Partisipasi korporasi besar dan organisasi publik semakin menegaskan bahwa pemasaran digital kini melibatkan kolaborasi lintas sektor. Misalnya, PT PLN (Persero) Unit Induk Distribusi Yogyakarta tampil sebagai salah satu pihak yang mendukung kegiatan, sekaligus mempresentasikan pendekatan pemasaran korporat yang mengaitkan layanan teknis dengan program loyalitas. Di sisi lain, pelaku industri seperti Astra Motor Yogyakarta hadir di area pameran, menandai pentingnya pengalaman brand langsung (brand experience) dalam ekosistem pemasaran digital modern.

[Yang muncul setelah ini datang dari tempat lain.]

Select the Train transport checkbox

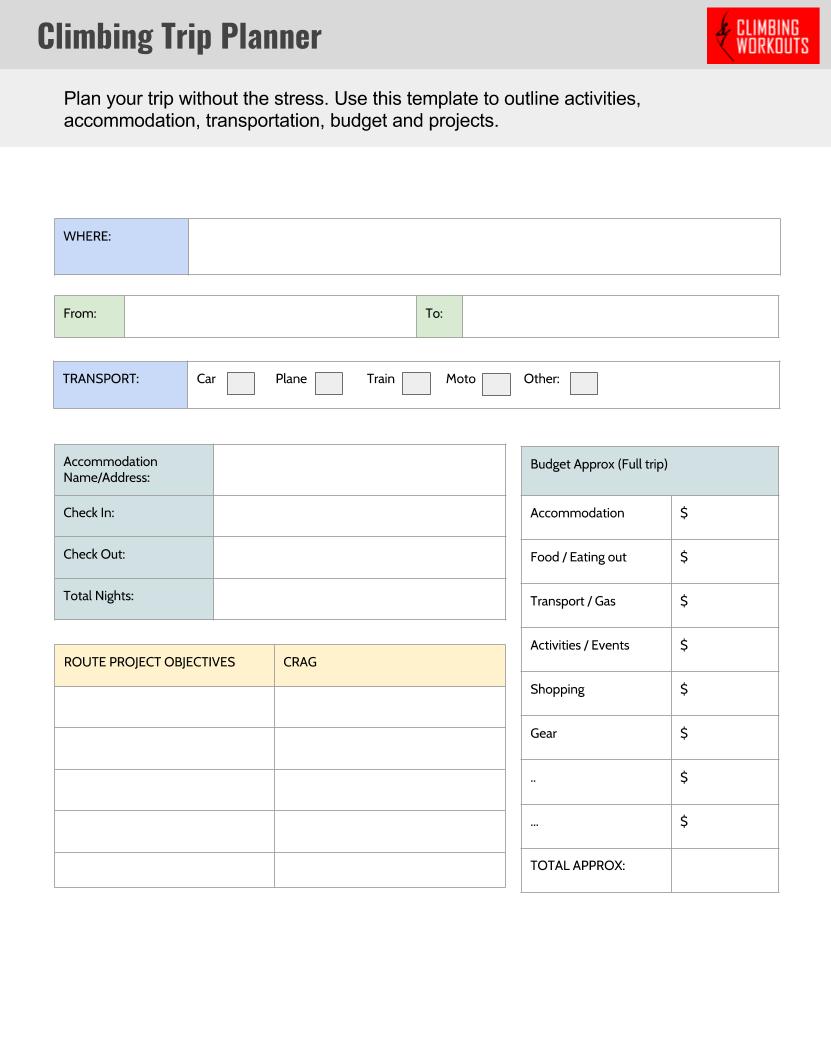pos(416,384)
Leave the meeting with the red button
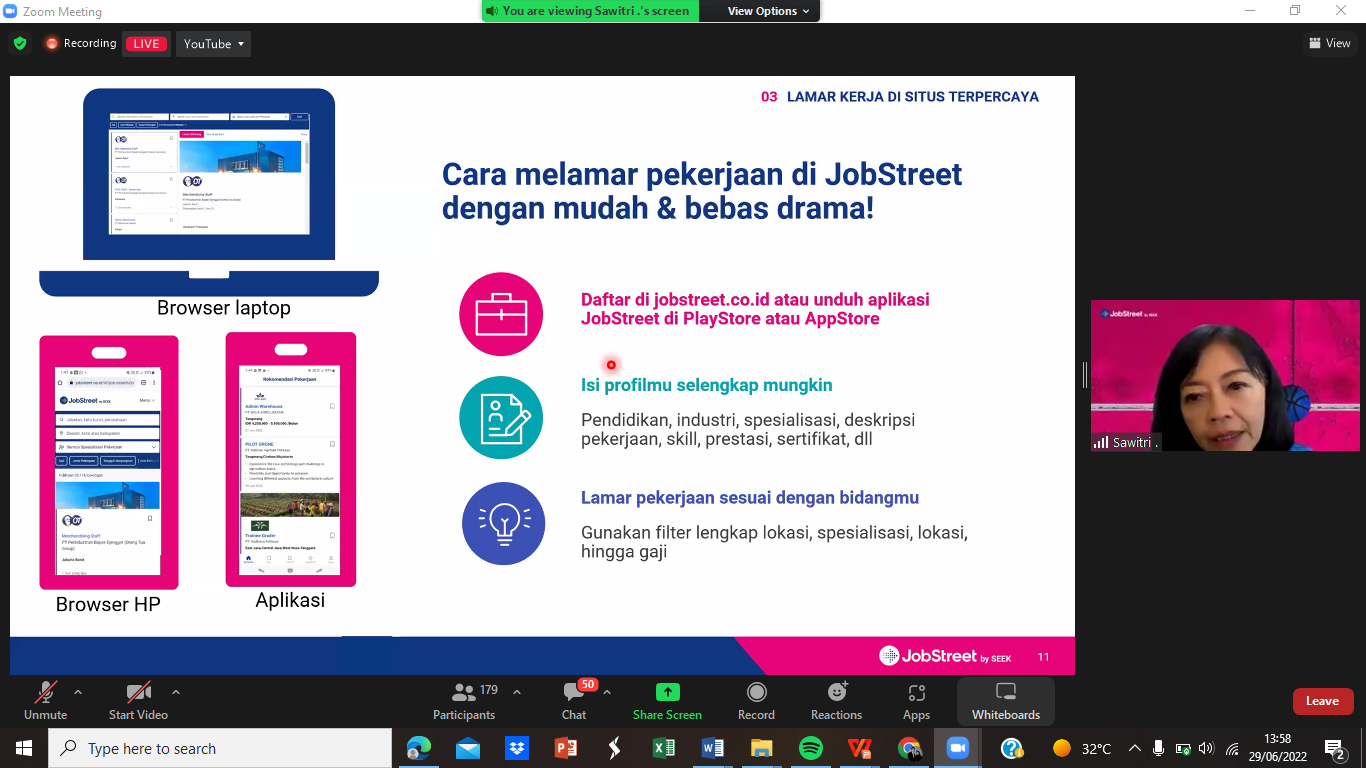1366x768 pixels. [x=1322, y=701]
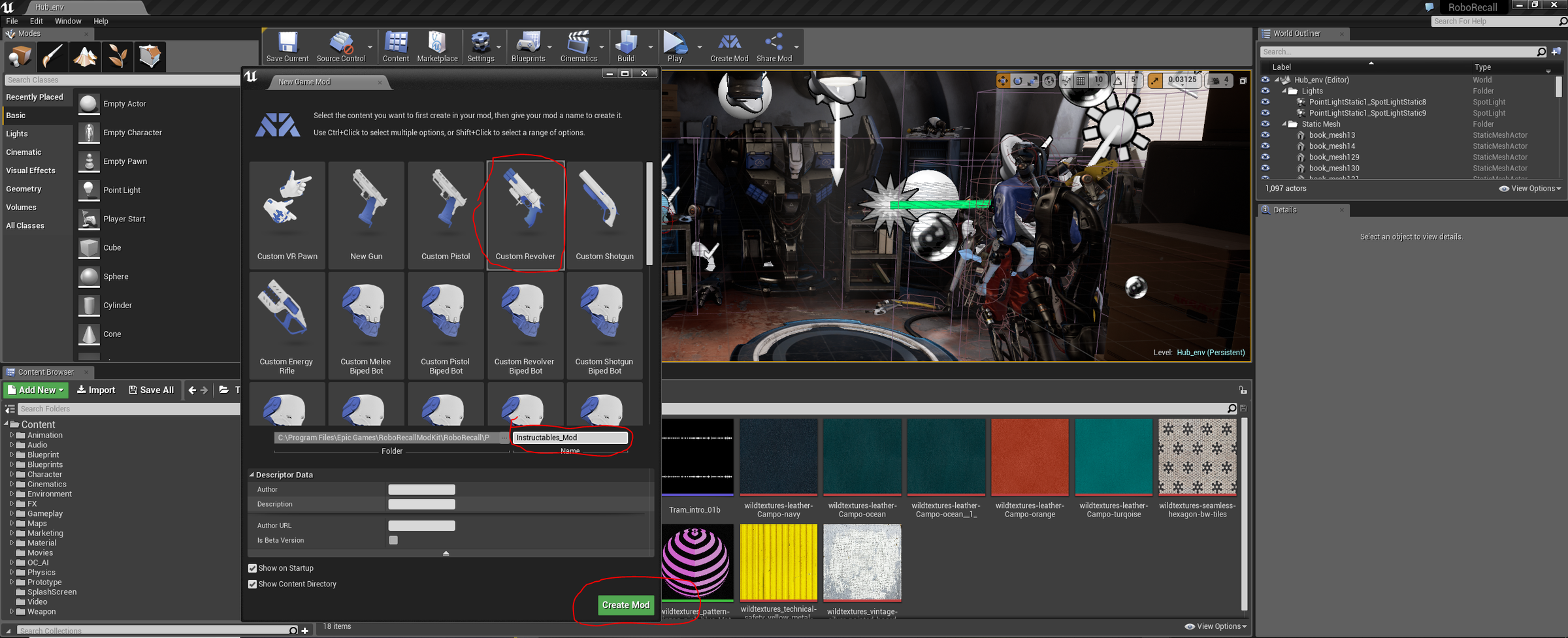Open the Window menu
Viewport: 1568px width, 638px height.
coord(68,21)
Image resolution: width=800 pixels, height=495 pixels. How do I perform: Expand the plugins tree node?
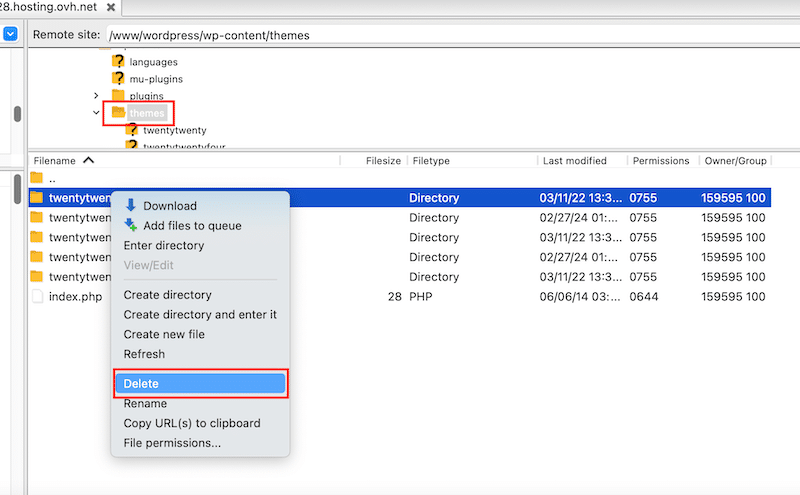coord(96,96)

Beberapa poin praktis yang menonjol dari JMF 2026:

  • AI untuk personalisasi: AI diposisikan sebagai penguat segmentasi sehingga pesan pemasaran menjadi lebih relevan dan efisien.
  • Pengalaman pelanggan sebagai produk: Infrastruktur layanan (mis. SPKLU) dikemas ulang sebagai titik interaksi dan kesempatan retensi pelanggan.
  • Kolaborasi lintas pemangku kepentingan: Pemerintah daerah, BUMN, dan perusahaan swasta menunjukkan sinergi untuk memperkuat ekosistem pemasaran regional.
  • Perluasan kanal digital: pameran dan corporate day menegaskan bahwa kombinasi event offline dan kampanye digital masih efektif untuk engagement.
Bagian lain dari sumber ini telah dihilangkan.